# Rent vs Lease, what is the technical difference?



## dyker (Feb 27, 2008)

What is the technical difference in D* choosing the word "Lease" vs. "Rent". Anything? Would it be that I have a number of months commitment? I sign a "lease" to the apartment for a year, and pay the "rent" monthly? I don't own the apartment, I "Lease" it? Is Rent the technical term for the payment itself, while Lease is the paperwork you signed? But we don't say "I leased a car for my weekend vacation" we say "I rented a car..."

I'm just wondering if there is a technical difference is for the perspective of D* equipment. (also, don't stare at the word "Lease" too long or it will look misspelled... kind of freaky). (PS, I did search for titles with "Rent" in all forums and didn't see any posted)


----------



## say-what (Dec 14, 2006)

no difference, both apply to the same thing


----------



## CrazyforYeshua (Feb 23, 2008)

I don't know, but you wouldn't "rent" a Cavalier from Chevy, you would "lease" it.
Same concept, money down, so much a month for a certain amount of time. Difference being, we never get the chance to pay money to own it outright like we would the Cav.


----------



## carl6 (Nov 16, 2005)

The main difference is an accounting one for DirecTV - how they count their assets and depreciate their equipment.

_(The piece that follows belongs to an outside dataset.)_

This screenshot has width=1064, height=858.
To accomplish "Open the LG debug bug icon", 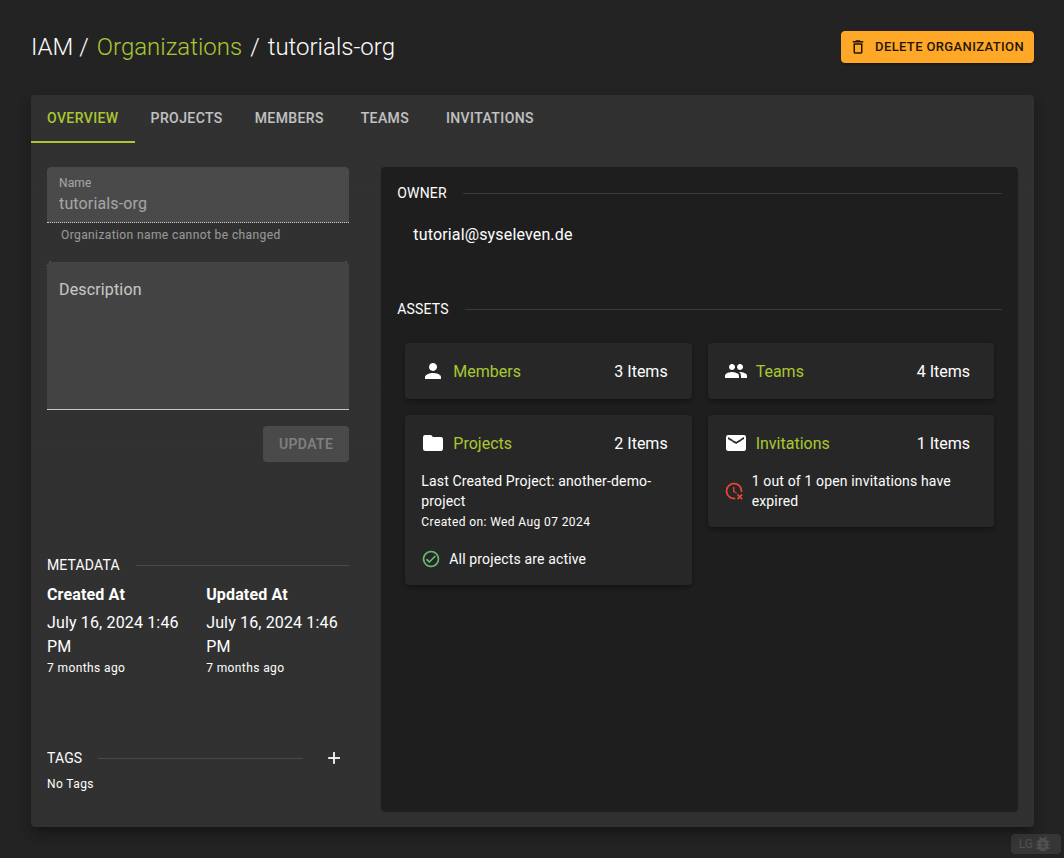I will 1043,844.
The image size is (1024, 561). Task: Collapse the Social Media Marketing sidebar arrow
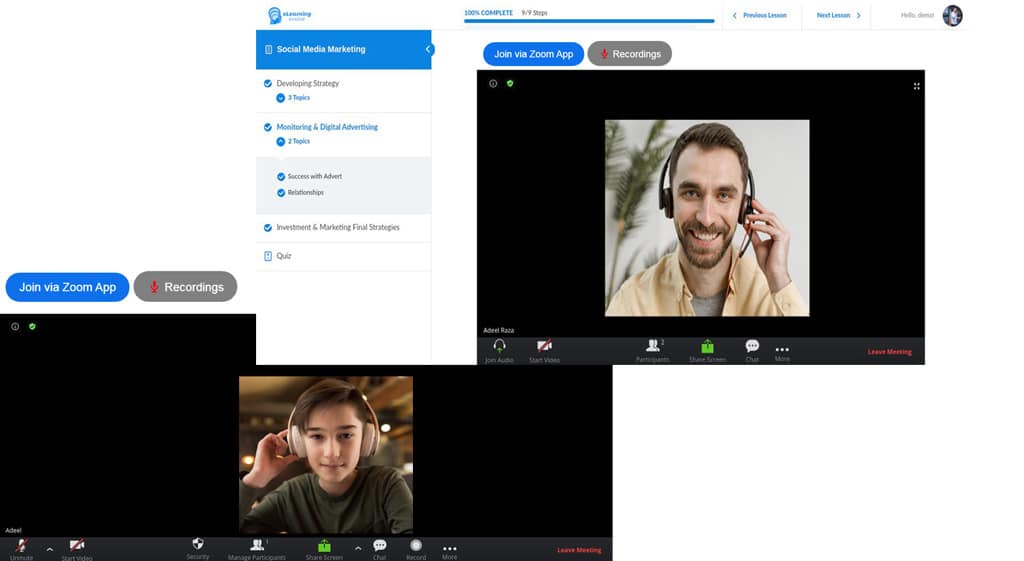[428, 49]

You pay the same amount month to month either way (owned or leased). Otherwise, most of us believe that leasing is actually better than owning because you normally get less costly replacement of a defective unit. The only user advantage to owning would be the ability to sell the unit when you no longer have use for it (you must return leased equipment). If you keep the unit for any length of time, the resale value will be pretty low though.

The two year committment associated with leasing is to allow DirecTV to recover the cost difference between the cost to produce, and the cost the unit is offered to you. If you don't want the committment, you can buy from DirecTV, but at a substantially higher up-front price.

Carl


----------



## Stuart Sweet (Jun 19, 2006)

I'd have to ask an attorney, but I believe "leasing" implies a minimum time commitment while "renting" does not.


----------



## rudeney (May 28, 2007)

I think you’ve figured it out. The word “rent” refers to the actually payment itself whereas the word “lease” refers to the agreement/contract. Also, there are some connotations of these words that suggest “to rent” means for a short term whereas “to lease” means for a longer term. As you said, you “rent” a car for the weekend, but you “lease” a car for 36 months. 

In respect to D*, it all basically means that no matter how much you pay up-front and per month, and no matter how long they require you to commit to service, leased equipment belongs to them. It is not your property. You cannot keep it and you must surrender it according to the terms of the agreement.


----------